LANSING, Mich. — The former vice president of the United Autoworkers (UAW) union has been sentenced to two and a half years in federal prison for taking a $250,000 kickback for a watch contract.
It is alleged that Ashton, the highest ranking auto industry figure sentenced in a corruption scandal that has led to 15 convictions, received the kickback from a chiropractor and left 58,000 watches to rot as the batteries died in a UAW warehouse.
In the latest punishment in what the government calls “systemic” corruption at the UAW, Joe Ashton had hoped for house arrest saying his wife has multiple sclerosis and needs constant care.
U.S. District Court Judge Bernard Friedman said he needed to send a message despite Ashton and his family pleading for leniency.
Friedman said prison is appropriate for a crime that shook the faith of thousands of union members.
“There’s way too many victims, the whole union, the whole trust situation, and we have to send a message.
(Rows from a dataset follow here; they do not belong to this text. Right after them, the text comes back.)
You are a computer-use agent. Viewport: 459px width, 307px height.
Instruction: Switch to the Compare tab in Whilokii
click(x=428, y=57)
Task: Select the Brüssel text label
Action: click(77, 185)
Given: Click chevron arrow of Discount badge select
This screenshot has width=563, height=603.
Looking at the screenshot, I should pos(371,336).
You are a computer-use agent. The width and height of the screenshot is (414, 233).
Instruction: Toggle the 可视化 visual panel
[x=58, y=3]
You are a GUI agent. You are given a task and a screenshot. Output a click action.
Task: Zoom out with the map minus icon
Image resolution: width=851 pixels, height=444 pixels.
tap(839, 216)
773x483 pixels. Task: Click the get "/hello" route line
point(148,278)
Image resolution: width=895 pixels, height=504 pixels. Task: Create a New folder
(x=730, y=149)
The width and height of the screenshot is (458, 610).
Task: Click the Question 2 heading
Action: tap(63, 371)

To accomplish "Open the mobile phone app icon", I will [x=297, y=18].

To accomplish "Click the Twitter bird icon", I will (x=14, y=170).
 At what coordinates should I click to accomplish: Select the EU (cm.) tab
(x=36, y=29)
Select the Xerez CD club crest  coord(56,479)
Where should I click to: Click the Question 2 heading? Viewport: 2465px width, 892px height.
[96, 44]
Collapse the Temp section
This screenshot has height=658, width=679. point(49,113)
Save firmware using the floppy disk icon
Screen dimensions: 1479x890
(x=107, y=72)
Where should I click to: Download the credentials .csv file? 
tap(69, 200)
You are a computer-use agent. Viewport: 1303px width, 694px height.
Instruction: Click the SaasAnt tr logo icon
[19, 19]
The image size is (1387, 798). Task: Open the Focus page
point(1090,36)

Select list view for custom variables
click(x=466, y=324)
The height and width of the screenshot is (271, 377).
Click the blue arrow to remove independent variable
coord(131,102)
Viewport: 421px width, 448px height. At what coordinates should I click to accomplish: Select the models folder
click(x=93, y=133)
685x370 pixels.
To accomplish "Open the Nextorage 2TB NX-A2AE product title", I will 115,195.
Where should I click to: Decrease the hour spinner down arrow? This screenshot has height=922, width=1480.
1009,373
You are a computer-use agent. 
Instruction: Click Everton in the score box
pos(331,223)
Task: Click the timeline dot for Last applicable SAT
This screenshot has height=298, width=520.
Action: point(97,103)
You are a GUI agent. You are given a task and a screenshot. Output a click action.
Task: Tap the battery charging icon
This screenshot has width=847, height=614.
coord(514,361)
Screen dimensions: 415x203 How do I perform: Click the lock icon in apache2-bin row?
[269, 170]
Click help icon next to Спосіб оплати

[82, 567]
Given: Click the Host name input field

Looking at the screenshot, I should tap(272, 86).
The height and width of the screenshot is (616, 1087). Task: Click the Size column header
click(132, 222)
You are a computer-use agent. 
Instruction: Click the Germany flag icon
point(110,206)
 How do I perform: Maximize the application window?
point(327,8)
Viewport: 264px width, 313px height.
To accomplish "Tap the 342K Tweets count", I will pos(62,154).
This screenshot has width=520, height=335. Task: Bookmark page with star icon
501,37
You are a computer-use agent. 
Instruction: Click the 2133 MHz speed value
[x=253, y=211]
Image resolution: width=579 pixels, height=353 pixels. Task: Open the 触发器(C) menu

We have to let people know that the criminal justice system is not a system that’s only for people on the streets selling drugs and things of that nature, but it’s a system where people get punished for things that they do that are bad things,” Friedman said. He also described the ex-General Motors board member as someone who had done many good things, but had been greedy in this instance.
Previously Ashton, 72, of Ocean View, New Jersey, pleaded guilty to conspiracy to commit wire fraud and money laundering. Prosecutors recommended a 34-month prison sentence. They anticipated a request by the defense for a lesser sentence due to COVID-19, and suggested that Ashton’s date to report to prison be delayed.
Since 2017,11 union officials have pleaded guilty to crimes.